* _What is needed_:
Scan the material for the string "target" and copy out every line in which it occurs.

(Information provided begins)

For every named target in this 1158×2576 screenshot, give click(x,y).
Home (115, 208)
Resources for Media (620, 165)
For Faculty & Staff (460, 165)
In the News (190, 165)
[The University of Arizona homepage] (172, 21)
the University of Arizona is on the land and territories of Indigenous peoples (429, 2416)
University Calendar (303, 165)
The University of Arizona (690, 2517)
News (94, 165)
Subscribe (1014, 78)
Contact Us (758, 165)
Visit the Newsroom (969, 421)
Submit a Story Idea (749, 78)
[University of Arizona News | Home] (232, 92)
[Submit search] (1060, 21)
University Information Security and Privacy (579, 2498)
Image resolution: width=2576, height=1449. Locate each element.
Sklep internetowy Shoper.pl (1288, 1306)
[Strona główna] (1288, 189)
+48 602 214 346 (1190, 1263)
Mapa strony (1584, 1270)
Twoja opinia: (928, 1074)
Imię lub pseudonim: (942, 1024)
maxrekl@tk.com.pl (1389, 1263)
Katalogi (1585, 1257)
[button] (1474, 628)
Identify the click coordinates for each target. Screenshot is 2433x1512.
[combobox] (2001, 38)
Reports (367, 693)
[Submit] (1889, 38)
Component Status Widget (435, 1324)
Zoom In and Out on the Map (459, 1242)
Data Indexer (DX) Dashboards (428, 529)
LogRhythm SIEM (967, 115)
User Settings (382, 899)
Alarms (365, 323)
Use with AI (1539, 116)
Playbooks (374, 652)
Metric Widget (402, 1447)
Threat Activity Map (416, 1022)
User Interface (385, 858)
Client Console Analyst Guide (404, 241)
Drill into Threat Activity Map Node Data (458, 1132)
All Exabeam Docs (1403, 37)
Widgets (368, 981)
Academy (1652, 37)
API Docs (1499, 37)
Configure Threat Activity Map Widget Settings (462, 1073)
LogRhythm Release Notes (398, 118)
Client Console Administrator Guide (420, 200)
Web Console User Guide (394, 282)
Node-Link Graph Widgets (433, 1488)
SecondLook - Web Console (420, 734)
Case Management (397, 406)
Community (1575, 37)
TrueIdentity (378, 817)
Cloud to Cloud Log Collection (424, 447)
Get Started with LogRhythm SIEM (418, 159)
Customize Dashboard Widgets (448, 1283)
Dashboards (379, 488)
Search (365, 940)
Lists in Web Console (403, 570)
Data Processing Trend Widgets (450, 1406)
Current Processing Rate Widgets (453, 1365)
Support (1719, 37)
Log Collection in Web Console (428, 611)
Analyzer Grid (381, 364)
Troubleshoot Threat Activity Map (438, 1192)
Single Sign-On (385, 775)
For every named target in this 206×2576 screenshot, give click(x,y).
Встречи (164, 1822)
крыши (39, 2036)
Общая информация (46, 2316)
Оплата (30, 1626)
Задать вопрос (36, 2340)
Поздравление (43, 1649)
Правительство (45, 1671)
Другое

(Information provided ends)

* _Written response_:
For every named target in this 1158×2576 screenshot, give click(x,y).
Identify the click coordinates for each target. Screenshot is 2433x1512.
For every named target in this 206×2576 screenshot, give click(x,y).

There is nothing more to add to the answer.